As we approach Rosh Hashanah, I’m excited to be featuring a cover story on Chazzan Benzion Miller and his son, Chazzan Shimmy Miller, of Temple Beth El in Boro Park. The two have been household names to chazzanus fans who appreciate their interpretation of the holy words with their singing and warmth. I remember the first time I went to a cantorial concert at the beautiful Beth El, at the age of 11, and paid $10. To hear those amazing C- sharp notes from Cantor Miller was something I’ll never forget.

As many of you know, I have been a chazzan and singer for the past 23 years, and I attribute my passion for music to my early days of listening to Chazzan Miller on Rosh Chodesh and Yamim Tovim. Although cantorial music has had its golden age, and today’s music is more fast paced – a different style which I also enjoy and sing – listening to a great baal tefillah gives you an unmatched feeling that uplifts while explaining the meaning of the words without having to interpret them to the audience.
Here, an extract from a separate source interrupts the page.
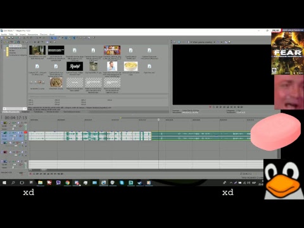Switch to the Explorador tab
I’m reminded of the story of a Rebbe who said of a chazzan( of the previous generation) who was not quite religious, “When chazzan so-and-so sings his Yom Kippur davening, even he has a thought of repentance.” One year, a while back, I was hired to be a cantor in Mexico City, and I remember thinking that it would be wrong to shlep out the davening, thereby ending services at 1:45 p.m. on the first day of Rosh Hashanah. After davening, a few people came over to me expressing their thanks and commenting on several pieces I sang. “Why the rush?” they asked me. “The High Holy Days are only once a year. Davening should take longer, so we can be even more inspired.” Needless to say, we finished at 2:30 p.m. on the second day!

Wishing you a shana tova and a gut gebenched yar.